I wrote a Java program to add and retrieve data from an MS Access. At present it goes sequentially through ~200K insert queries in ~3 minutes, which I think is slow. I plan to rewrite it using threads with 3-4 threads handling different parts of the hundred thousands records. I have a compound question:
-
Will this help speed up the program because of the divided workload or would it be the same because the threads still have to access the database sequentially?
-
What strategy do you think would speed up this process (except for query optimization which I already did in addition to using Java’s preparedStatement)
First, don’t use Access. Move your data anywhere else — SQL/Server — MySQL — anything. The DB engine inside access (called Jet) is pitifully slow. It’s not a real database; it’s for personal projects that involve small amounts of data. It doesn’t scale at all.
Second, threads rarely help.
The JDBC-to-Database connection is a process-wide resource. All threads share the one connection.
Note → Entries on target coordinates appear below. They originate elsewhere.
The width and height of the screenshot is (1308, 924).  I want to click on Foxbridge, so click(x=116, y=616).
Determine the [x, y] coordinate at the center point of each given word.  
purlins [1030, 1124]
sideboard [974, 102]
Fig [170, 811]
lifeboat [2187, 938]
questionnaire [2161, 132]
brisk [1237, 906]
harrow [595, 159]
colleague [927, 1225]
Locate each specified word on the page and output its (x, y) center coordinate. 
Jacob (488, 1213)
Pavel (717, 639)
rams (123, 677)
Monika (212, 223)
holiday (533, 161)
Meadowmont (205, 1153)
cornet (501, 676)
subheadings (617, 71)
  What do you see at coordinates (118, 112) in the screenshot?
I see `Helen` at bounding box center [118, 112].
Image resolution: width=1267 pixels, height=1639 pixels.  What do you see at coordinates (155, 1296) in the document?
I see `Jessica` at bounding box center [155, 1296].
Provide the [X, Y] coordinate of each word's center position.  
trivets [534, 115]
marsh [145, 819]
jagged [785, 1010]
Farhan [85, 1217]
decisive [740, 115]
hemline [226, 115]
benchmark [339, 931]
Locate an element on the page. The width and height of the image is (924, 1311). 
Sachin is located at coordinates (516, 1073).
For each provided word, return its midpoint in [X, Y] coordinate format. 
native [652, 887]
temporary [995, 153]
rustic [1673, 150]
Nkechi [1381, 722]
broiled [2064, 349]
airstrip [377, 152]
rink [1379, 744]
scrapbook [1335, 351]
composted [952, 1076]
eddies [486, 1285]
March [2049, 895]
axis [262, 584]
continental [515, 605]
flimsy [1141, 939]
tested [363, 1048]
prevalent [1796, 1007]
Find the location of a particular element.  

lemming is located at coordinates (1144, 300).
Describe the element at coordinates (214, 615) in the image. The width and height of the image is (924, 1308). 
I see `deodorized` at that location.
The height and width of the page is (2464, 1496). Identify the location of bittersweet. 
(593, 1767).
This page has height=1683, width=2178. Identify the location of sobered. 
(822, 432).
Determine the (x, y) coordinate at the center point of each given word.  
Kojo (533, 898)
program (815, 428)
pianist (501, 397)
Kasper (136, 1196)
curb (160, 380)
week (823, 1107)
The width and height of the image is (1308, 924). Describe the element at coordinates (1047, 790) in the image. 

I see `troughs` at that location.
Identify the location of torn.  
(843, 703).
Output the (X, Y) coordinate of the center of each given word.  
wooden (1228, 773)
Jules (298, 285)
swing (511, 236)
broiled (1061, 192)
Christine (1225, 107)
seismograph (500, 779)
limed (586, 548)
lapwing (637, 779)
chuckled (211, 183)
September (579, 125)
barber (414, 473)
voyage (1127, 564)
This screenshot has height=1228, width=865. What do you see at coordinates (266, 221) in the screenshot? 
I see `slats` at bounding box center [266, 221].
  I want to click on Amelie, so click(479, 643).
‘But wait,’ you say, ‘I’ll create a unique Connection object in each thread.’
Noble, but sometimes doomed to failure. Why? Operating System processing between your JVM and the database may involve a socket that’s a single, process-wide resource, shared by all your threads.
If you have a single OS-level I/O resource that’s shared across all threads, you won’t see much improvement. In this case, the ODBC connection is one bottleneck. And MS-Access is the other.